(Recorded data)
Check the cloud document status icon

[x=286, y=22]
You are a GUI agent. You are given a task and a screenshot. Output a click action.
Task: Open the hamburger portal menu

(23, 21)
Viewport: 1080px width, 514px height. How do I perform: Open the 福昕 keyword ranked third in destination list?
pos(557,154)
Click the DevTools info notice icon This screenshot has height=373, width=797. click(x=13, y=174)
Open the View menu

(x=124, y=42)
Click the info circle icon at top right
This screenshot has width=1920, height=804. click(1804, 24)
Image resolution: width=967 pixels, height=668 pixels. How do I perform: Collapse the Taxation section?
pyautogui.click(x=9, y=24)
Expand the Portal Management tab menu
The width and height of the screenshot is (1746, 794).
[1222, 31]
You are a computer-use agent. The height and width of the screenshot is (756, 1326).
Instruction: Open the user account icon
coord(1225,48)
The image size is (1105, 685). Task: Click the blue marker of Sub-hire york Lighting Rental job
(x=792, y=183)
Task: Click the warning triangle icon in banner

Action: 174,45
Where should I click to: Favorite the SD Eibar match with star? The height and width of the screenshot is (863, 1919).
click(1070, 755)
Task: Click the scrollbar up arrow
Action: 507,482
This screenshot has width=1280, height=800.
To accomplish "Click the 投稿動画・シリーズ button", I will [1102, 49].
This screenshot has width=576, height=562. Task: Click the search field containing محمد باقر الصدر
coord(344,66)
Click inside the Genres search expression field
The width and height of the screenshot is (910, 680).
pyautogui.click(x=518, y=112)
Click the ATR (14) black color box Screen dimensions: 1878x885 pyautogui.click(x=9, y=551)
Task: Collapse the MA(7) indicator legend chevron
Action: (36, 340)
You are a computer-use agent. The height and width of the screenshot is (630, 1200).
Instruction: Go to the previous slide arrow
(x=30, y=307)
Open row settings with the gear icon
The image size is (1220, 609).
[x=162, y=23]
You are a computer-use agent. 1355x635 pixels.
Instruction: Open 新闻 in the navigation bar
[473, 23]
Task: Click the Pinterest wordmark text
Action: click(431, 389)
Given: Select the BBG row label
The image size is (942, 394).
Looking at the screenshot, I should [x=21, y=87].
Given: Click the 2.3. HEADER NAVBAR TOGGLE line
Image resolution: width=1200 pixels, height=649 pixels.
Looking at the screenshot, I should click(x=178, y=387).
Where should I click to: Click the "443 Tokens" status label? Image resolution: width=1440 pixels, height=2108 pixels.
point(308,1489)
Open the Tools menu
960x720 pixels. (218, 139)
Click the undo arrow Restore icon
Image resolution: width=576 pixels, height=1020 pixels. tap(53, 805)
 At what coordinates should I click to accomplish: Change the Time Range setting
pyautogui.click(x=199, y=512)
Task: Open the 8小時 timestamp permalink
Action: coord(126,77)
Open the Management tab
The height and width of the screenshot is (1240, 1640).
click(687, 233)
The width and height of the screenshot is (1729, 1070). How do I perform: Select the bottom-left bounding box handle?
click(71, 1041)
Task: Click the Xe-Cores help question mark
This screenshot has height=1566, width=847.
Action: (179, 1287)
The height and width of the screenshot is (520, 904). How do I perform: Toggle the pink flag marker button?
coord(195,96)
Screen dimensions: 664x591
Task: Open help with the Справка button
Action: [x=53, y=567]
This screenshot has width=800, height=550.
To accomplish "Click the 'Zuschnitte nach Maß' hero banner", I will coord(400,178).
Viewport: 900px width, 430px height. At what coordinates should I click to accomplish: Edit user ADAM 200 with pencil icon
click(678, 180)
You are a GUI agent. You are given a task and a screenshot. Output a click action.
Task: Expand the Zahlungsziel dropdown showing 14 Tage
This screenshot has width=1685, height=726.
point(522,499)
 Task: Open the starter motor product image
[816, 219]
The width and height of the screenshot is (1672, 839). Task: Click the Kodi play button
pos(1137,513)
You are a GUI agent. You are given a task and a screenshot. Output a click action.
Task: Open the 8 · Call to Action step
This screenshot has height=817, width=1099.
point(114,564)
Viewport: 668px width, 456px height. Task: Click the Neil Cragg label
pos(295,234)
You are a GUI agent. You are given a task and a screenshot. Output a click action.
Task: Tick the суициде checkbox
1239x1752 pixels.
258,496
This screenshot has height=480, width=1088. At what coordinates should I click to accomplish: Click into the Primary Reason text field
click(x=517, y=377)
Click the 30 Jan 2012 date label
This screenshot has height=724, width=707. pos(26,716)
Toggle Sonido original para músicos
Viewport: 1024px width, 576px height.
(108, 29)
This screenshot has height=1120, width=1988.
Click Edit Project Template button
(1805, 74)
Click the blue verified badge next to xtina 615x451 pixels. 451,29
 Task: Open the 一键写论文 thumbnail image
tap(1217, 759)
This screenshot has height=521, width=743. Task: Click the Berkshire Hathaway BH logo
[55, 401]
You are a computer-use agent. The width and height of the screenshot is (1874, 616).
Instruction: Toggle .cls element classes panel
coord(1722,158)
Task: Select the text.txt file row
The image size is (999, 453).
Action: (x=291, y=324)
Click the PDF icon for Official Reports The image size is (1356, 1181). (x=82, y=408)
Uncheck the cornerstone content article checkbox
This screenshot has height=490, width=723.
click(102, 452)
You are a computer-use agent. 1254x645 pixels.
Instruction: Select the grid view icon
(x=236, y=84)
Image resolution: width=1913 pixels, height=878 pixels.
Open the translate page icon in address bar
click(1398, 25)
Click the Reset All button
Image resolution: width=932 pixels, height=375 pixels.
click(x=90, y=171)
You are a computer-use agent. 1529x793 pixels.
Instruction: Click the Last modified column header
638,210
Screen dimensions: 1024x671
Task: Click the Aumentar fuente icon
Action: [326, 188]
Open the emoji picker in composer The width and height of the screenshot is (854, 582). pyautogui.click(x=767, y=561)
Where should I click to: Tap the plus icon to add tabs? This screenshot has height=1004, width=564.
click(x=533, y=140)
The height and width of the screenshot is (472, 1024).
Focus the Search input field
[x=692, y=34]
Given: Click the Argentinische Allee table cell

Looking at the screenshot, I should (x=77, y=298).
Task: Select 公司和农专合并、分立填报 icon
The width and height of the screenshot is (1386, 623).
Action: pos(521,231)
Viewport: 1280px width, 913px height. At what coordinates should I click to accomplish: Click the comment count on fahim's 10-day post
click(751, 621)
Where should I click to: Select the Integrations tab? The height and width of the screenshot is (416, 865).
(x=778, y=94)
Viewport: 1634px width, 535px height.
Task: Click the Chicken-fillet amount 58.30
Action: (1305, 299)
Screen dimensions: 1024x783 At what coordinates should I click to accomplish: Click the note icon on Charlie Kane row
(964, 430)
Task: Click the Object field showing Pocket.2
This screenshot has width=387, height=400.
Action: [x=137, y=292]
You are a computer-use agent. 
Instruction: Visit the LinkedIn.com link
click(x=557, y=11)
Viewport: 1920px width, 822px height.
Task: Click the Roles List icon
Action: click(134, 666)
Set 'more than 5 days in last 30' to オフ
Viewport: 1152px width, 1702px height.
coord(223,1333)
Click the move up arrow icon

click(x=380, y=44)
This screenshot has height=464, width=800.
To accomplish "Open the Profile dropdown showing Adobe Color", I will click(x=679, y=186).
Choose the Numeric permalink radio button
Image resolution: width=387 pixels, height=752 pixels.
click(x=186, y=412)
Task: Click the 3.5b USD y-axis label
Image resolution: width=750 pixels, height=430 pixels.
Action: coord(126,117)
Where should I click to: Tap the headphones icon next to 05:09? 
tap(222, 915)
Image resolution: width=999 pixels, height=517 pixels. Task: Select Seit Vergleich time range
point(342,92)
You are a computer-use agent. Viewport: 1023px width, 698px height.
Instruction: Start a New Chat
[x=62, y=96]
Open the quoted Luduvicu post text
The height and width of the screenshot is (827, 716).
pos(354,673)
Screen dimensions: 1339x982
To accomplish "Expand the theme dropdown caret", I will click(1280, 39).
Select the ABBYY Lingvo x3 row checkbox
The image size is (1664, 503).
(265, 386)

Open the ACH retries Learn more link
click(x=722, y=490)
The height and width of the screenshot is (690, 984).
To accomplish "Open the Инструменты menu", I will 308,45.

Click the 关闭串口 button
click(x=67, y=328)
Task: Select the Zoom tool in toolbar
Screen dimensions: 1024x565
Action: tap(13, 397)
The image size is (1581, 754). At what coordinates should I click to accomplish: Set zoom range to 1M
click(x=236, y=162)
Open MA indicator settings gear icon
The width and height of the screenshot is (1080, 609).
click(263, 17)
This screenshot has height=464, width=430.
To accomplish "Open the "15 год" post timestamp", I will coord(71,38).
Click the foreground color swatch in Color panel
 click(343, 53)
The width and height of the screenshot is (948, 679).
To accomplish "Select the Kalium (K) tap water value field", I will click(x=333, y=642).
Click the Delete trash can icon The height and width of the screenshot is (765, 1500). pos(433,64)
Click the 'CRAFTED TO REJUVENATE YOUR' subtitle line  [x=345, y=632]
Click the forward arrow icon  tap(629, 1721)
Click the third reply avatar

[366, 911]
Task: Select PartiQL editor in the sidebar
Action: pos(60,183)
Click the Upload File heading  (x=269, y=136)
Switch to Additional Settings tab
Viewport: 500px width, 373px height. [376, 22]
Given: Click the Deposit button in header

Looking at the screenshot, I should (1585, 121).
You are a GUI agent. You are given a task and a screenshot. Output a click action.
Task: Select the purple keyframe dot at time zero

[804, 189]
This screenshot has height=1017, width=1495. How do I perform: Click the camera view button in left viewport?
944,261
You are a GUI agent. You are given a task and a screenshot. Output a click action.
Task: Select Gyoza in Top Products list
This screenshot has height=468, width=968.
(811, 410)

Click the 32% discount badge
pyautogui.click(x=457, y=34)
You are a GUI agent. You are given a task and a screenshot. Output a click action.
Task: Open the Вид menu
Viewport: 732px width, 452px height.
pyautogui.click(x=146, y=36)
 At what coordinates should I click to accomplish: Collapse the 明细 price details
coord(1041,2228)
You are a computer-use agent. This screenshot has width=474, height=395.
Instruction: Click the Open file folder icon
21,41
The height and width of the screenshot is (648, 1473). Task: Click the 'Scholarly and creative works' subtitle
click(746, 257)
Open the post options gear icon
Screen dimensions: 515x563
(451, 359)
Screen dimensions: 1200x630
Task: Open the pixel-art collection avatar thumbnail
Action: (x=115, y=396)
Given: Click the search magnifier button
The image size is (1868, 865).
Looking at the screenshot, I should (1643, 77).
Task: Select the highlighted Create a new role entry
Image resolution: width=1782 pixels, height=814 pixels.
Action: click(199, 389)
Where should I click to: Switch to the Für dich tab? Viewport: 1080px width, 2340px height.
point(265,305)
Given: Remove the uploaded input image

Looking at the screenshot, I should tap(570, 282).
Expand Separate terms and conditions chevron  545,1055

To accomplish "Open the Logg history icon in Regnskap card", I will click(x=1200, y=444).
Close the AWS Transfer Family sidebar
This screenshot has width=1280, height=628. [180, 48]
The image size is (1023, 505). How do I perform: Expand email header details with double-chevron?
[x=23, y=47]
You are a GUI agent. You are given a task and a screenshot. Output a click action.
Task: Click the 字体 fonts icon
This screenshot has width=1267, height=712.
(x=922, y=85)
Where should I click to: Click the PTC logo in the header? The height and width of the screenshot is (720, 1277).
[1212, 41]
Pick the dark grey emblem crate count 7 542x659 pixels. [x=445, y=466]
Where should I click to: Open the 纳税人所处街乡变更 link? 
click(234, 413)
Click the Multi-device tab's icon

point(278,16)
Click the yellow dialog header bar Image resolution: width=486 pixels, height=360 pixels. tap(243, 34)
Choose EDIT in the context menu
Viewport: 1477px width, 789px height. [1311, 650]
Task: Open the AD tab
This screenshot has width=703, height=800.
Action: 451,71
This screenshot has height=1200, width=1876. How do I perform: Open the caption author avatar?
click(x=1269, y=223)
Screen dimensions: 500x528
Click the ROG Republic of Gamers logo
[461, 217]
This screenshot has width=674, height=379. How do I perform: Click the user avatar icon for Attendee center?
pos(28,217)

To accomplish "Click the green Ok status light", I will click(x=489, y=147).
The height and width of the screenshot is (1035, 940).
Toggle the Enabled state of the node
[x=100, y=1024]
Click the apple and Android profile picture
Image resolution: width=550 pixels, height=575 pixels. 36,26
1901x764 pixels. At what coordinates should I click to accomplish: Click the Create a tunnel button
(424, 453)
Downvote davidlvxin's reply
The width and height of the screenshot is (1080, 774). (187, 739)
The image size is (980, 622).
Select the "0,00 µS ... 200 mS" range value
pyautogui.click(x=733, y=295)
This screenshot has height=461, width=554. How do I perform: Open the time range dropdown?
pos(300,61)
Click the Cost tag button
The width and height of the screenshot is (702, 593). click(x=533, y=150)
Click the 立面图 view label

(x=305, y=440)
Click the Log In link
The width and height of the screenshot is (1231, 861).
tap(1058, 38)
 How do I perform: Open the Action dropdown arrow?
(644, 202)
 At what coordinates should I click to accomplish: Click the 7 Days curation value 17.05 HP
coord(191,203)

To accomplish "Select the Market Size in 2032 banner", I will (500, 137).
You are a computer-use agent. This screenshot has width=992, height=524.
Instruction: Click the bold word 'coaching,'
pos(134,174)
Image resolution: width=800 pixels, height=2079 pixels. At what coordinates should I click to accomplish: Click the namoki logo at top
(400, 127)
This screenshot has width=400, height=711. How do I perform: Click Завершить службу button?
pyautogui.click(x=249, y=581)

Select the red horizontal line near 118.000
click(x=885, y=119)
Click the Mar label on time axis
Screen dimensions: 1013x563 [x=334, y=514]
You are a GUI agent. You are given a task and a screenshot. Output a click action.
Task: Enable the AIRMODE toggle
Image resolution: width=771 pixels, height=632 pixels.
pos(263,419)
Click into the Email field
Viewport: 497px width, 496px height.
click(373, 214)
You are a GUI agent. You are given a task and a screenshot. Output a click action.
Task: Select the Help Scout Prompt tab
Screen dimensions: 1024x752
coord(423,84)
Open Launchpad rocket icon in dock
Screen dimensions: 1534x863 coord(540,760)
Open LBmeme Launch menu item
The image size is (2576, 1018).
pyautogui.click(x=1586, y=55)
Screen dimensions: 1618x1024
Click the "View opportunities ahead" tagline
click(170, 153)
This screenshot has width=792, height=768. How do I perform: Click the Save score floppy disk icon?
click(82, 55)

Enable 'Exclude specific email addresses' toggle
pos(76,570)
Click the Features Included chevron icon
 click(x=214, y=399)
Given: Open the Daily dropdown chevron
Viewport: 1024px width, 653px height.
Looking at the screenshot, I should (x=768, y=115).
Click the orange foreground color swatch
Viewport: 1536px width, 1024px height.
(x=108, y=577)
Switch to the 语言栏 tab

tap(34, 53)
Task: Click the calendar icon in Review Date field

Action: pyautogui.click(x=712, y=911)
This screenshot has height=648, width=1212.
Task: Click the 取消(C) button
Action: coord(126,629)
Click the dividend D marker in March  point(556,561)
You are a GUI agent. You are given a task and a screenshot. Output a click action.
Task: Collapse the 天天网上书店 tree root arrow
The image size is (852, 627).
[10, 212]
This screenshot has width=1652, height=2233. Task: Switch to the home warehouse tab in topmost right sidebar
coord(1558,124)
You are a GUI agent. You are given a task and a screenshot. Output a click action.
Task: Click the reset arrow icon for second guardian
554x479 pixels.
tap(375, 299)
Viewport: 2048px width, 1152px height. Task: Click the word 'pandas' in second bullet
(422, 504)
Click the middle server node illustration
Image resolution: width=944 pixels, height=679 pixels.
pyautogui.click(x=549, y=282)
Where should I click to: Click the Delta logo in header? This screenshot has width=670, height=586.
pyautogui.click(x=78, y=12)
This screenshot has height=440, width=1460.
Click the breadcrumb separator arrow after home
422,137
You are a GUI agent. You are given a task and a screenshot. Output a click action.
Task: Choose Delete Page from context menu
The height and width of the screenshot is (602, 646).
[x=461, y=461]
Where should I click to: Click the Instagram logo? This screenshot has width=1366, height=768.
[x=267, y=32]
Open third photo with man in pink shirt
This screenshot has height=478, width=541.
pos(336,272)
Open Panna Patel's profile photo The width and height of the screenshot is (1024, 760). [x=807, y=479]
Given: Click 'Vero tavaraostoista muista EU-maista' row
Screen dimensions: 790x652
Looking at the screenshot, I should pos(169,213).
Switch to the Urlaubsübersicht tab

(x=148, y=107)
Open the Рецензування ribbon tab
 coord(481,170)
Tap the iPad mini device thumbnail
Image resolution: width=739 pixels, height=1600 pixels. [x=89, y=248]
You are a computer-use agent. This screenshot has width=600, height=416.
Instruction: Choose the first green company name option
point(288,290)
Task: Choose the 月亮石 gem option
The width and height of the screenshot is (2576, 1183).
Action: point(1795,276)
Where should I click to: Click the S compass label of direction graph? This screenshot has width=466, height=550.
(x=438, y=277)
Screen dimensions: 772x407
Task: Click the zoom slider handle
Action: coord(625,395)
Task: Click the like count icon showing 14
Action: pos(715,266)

**Requirement:** Once you have read the records above, say how many of their lines contain the word "Delete", giving only that figure.

**Result of the exercise:** 2